━━━━━ Data shown
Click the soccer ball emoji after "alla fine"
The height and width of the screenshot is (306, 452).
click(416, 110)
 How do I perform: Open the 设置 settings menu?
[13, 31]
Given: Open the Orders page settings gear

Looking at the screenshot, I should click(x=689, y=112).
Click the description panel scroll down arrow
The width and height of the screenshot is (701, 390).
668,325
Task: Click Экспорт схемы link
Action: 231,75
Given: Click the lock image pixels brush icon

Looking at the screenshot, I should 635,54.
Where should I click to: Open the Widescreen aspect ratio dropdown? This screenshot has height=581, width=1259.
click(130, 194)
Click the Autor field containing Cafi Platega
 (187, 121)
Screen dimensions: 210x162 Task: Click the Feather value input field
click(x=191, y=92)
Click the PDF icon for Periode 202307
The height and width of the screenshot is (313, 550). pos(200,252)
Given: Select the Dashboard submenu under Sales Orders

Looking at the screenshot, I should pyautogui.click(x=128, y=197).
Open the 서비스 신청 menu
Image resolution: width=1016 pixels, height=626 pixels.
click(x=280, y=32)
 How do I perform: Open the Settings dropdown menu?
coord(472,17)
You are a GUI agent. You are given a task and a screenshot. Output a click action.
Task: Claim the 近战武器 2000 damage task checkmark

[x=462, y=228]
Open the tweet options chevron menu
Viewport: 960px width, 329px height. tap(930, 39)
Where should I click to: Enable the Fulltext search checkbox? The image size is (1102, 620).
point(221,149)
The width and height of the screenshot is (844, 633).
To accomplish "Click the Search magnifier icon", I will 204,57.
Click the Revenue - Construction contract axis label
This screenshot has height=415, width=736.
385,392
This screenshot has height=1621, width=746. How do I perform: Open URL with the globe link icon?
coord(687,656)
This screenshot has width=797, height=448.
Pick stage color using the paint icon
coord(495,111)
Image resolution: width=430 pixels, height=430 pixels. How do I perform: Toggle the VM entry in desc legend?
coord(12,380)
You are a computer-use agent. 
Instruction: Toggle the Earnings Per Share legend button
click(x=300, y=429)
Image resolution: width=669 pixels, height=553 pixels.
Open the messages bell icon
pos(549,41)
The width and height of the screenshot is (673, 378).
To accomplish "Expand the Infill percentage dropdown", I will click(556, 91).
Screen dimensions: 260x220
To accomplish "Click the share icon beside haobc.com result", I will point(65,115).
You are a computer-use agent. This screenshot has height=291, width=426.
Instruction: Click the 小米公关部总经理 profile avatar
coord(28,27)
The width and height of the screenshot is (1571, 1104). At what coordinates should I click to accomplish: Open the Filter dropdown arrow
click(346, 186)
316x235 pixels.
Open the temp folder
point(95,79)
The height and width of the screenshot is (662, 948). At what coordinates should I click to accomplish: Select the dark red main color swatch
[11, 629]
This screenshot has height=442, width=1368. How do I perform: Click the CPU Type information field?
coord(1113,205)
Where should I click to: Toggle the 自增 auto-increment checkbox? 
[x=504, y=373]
━━━━━━━━━━
--- Your task ---
Scan the material above for the string "agent", and copy every line where it is found.

--- Response area ---
You are a GUI agent. You are given a task and a screenshot. Output a click action.
You are a computer-use agent. 
You are a computer-use agent. This screenshot has height=291, width=426.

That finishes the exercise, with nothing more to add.